Hara looked like they were about to launch into a logical argument about why that wasn’t a good idea, so Tony cut them off before they could. “I know you want me out the way, but your job is going to be a whole lot easier if I’m here. Even if it violates about a dozen medical practices you have in place for very good reasons.”

Hara considered, then gave in. “Okay, you can stay. Just this once.”

Fahd approached, a needle in hand. “Agent Barton? I’m going to inject you now. I’m going to walk you through everything I’m doing, every step of the way. Nothing is going to happen before I tell you first. And for Tony’s safety, I think it would be best if you let go of his hand.”

When Clint hesitated, Tony offered a different solution. “Hold on. Fahd, you’re about to see something very cool.” Indeed, Fahd’s eyes did light up, just a little, as Tony’s watch spiraled out into an Iron Man gauntlet which he offered to Clint instead. “Here. No way you’re breaking anything inside of that.”
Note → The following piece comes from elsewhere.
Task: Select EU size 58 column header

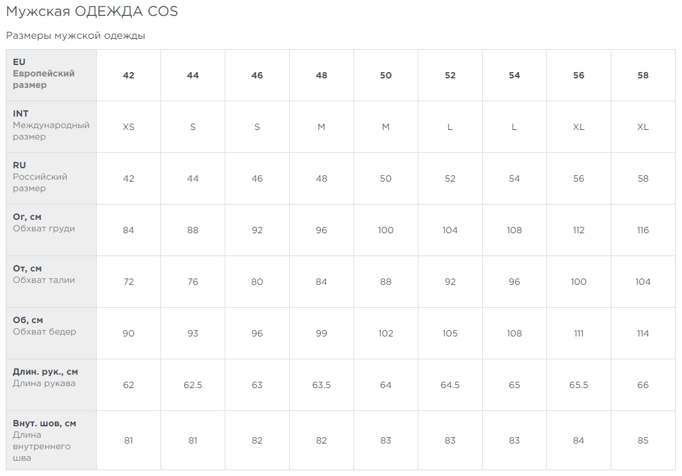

It was a relief to Tony as well, to finally have his arm away from the spy’s deadly grip, potential nasty incident avoided. His eye was still throbbing something terrible, but it could wait.

“Maybe something to bite down on as well?” Fahd offered, noting Clint’s split lip, ripped apart by his own teeth. “Your choice,” he added quickly as Clint went rigid. “It shouldn’t hurt that much with the anesthetic, but it can still be an unpleasant experience. But only if you’re comfortable with it.”

“Not a mouthguard,” Tony said quickly as Clint’s breathing accelerated. “Maybe something he can spit out, if he needs to?” He squeezed Clint’s hand, gentle behind the glove. “Does that sound okay, Clint? It’s optional, but I think we’d both prefer it if you didn’t chew your lip off.”

“Here.” Hara, having listened to the exchange, returned with a rolled-up towel, which Clint accepted between his teeth. “Does that feel alright, Agent Barton? You can get it out if you need to?”

Clint tested rolling it back and forth with his tongue, then gave them a flurried gesture that made Tony laugh in disbelief. “He’s telling you to hurry up,” he translated. “Yeah, we’ve been waiting on you, birdbrain. You ready to do this?”

Clint nodded, suddenly eager to have the whole thing behind him. Tony could relate. Clint’s hand clung to the glove as Fahd carefully approached him with the needle. Clint screwed his eyes up as it was injected, breathing picking up, but at last he slumped back in the bed, his grip on Tony going soft, and letting the doctor get to work.